Aim of the exercise: Pictures aside, repeat every entry exactly.

The data:
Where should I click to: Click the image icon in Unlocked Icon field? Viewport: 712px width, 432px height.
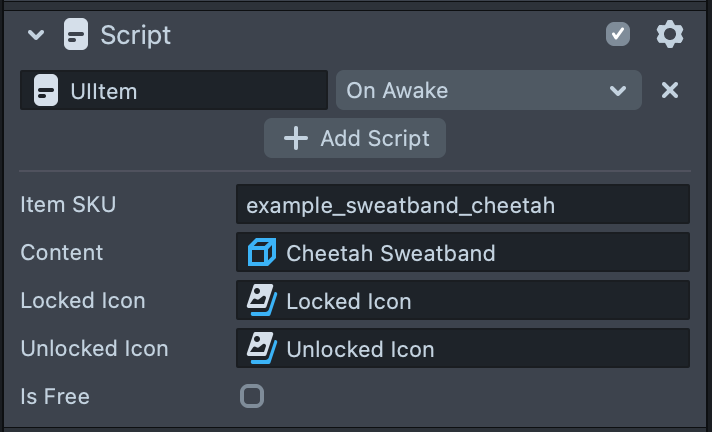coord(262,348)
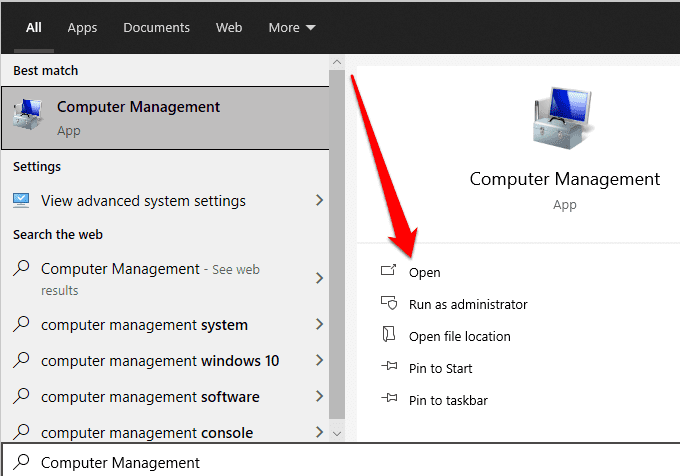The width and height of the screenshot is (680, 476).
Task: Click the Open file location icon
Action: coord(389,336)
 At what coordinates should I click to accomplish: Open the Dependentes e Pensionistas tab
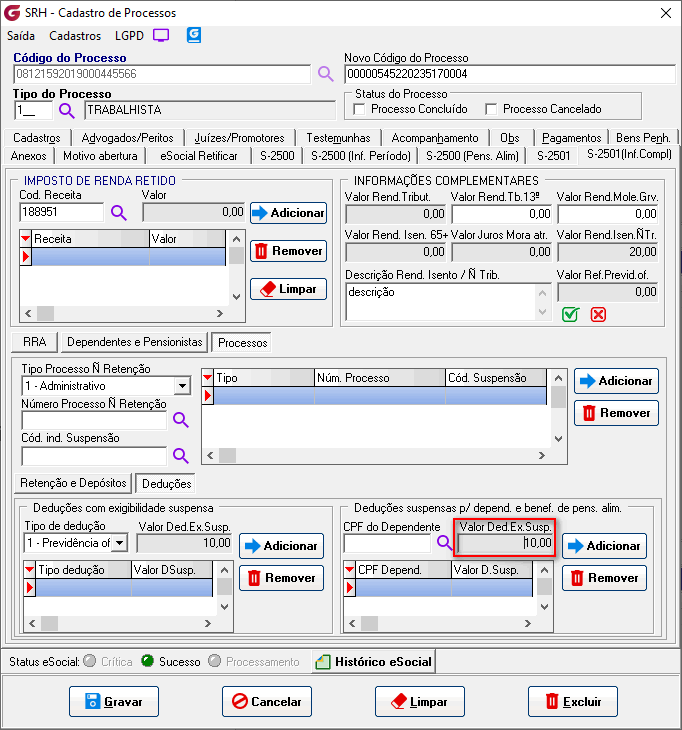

Task result:
Where should I click to: Click the image icon in Unlocked Icon field? Viewport: 712px width, 432px height.
coord(262,348)
The width and height of the screenshot is (680, 476).
Task: Click the Open file location icon
Action: coord(389,336)
 At what coordinates should I click to accomplish: Open the Dependentes e Pensionistas tab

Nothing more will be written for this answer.